Step 1: search_flights
  Input: destination='Denver', date='2026-04-05'
  Output: [3 flights found]
  Reasoning: "Found flights, filtering by price..."

Step 2: present_options
  Reasoning: "All flights are under $300, showing all"
  Output: "Here are your options..."

Final: respond
  Output: "Which flight would you prefer?"

Show each step's input, output, and reasoning.

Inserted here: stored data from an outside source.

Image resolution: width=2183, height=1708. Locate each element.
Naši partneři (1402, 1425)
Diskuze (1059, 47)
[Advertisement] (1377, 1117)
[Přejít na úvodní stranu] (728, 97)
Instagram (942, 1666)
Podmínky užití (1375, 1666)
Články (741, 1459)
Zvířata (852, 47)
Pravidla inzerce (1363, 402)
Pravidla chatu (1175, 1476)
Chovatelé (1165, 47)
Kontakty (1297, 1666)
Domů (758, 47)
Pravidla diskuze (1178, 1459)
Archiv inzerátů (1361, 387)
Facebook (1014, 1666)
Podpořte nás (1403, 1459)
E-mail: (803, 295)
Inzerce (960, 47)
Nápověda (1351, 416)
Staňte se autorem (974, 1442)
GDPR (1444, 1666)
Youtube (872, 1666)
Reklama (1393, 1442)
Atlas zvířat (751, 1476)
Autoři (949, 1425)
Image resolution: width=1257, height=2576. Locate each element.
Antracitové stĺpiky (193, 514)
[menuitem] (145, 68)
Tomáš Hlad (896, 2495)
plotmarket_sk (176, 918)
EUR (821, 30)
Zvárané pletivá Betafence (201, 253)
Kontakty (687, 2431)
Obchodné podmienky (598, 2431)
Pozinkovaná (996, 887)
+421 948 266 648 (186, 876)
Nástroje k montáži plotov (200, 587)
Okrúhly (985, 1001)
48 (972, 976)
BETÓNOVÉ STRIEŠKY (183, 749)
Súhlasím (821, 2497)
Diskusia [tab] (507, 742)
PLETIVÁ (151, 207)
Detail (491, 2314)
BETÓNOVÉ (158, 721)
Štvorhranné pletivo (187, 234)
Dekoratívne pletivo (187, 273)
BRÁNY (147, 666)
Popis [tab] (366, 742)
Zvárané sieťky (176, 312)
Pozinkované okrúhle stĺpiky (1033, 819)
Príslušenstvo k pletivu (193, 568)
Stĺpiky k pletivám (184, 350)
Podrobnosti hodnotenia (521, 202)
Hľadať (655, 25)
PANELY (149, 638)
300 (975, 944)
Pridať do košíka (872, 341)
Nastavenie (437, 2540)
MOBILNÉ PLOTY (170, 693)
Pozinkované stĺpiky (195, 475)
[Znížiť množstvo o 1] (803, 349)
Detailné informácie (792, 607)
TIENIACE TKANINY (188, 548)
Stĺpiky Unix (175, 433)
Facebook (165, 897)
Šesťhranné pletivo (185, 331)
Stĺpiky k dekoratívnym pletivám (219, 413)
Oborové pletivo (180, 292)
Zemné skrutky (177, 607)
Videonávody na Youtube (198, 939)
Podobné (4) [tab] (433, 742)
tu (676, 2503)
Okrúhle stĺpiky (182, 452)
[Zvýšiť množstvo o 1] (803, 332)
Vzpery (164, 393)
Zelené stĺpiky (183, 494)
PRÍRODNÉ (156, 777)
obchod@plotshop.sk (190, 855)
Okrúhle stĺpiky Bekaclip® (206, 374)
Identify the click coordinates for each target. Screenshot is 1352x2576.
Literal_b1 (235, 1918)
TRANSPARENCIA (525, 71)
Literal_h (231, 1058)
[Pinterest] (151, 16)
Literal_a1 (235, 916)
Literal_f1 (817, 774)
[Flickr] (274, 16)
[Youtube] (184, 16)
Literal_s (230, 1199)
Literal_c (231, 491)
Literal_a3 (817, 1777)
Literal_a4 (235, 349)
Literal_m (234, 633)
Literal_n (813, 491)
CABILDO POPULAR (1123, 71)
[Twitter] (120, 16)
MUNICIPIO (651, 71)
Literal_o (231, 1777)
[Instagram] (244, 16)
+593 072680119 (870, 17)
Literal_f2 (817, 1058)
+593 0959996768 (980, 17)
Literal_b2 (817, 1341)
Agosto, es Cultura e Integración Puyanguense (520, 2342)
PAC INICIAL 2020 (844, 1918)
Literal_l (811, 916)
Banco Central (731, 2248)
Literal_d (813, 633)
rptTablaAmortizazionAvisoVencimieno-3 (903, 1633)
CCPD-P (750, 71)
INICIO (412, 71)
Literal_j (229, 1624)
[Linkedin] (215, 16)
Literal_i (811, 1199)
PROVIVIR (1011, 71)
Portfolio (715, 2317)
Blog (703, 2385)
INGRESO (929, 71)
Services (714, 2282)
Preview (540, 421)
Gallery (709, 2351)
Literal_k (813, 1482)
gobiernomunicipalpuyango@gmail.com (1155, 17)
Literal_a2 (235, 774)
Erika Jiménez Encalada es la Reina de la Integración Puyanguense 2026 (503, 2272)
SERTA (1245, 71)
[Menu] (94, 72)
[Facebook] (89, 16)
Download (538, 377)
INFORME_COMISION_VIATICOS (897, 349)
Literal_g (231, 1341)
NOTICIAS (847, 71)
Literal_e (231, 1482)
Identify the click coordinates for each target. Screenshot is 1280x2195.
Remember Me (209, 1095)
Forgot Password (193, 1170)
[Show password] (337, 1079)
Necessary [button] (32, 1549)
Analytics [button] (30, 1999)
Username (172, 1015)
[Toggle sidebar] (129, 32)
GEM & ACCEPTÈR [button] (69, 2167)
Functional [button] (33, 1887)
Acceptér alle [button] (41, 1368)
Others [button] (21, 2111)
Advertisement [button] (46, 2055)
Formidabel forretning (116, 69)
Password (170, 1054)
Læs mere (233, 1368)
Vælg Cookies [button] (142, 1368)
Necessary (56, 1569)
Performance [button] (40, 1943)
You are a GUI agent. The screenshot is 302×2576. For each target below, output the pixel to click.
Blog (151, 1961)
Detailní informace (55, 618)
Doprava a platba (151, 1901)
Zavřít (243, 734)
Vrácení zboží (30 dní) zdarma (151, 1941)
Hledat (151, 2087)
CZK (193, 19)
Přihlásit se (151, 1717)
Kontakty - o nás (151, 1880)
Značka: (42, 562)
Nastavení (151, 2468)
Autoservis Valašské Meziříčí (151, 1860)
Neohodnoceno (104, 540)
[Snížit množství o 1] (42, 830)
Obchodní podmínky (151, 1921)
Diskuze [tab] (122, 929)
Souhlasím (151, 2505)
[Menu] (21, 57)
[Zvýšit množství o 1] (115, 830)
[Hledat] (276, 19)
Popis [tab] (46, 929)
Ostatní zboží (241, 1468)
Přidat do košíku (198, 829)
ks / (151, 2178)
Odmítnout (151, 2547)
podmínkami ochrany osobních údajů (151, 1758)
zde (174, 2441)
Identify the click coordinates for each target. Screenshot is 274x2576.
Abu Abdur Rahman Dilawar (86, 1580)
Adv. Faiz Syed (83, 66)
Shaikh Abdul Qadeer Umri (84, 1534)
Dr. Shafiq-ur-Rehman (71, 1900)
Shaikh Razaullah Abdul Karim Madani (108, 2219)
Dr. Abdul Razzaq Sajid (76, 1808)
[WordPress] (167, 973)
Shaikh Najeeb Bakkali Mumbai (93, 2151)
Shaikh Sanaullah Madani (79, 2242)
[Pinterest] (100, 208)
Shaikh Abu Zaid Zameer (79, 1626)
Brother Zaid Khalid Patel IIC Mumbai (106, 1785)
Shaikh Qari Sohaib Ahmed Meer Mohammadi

Makes debugging obvious.

Key Takeaways

Production agents fail because:

  1. Errors compound: One bad tool result breaks downstream logic
  2. Context windows are tight: Conversations fill fast, causing hallucinations
  3. Tools aren't reliable: APIs timeout, return bad data, rate limit
  4. Prompts are brittle: Real input is messier than your tests
  5. You test happy paths: Production traffic includes edge cases
  6. Debugging is hard: Black-box agents need full trajectory logging

The fix isn't magic. It's engineering discipline: validate, retry, monitor, test thoroughly, and log everything.

Your agent won't work until you treat it like production code.